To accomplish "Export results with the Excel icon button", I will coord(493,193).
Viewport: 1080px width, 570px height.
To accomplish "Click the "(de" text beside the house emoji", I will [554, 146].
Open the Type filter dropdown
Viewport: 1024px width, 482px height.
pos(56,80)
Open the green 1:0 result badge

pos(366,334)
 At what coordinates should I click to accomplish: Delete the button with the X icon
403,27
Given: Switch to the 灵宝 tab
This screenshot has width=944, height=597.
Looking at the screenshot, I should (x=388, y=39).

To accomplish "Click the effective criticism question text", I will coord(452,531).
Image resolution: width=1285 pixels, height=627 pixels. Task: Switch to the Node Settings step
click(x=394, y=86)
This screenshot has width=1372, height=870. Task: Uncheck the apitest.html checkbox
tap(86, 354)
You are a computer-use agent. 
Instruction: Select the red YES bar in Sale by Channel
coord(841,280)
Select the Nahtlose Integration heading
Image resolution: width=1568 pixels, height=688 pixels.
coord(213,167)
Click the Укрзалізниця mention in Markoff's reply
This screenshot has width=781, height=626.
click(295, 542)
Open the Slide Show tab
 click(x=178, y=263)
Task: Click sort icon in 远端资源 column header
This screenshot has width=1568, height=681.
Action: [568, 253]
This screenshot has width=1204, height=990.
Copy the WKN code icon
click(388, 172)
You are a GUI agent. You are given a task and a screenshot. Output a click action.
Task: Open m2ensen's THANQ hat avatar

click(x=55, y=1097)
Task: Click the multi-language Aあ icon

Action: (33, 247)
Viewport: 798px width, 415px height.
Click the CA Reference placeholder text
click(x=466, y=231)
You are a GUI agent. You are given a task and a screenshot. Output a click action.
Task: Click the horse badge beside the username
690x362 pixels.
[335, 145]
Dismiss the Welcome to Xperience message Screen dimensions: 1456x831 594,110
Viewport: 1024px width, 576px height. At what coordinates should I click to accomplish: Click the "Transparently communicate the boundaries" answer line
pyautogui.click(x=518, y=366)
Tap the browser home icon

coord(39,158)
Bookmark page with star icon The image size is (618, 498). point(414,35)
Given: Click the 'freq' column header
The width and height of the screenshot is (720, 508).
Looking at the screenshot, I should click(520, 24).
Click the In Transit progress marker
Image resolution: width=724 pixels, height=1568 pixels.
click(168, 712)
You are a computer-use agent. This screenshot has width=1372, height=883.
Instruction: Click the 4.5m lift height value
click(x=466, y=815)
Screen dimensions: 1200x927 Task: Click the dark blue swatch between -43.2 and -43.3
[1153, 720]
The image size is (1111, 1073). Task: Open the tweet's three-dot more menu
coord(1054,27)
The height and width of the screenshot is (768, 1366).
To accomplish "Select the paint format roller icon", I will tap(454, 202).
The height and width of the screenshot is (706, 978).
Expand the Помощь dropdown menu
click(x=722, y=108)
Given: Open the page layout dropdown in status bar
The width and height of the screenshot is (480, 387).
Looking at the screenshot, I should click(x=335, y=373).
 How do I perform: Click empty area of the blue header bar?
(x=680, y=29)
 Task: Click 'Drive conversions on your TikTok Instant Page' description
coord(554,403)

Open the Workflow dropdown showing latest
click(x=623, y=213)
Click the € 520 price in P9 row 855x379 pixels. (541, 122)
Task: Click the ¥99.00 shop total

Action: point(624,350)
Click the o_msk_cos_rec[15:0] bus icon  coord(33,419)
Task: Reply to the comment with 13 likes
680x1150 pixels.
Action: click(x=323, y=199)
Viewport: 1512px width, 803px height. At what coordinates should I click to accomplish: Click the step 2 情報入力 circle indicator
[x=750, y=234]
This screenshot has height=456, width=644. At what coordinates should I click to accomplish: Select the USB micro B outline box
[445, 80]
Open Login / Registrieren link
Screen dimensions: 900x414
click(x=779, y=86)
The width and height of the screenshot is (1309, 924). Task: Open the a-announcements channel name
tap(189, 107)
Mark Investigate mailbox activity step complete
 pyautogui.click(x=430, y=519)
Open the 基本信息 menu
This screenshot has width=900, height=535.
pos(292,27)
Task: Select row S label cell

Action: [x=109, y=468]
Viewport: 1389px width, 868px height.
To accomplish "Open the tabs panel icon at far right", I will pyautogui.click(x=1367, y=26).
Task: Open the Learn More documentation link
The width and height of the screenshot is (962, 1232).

....

→ **AIM OF THE TASK**:
In the listing, find all lines with the string "column" and copy them.

→ **YOUR RESPONSE**:
Task: Click sort icon in 远端资源 column header
Given: Click the 'freq' column header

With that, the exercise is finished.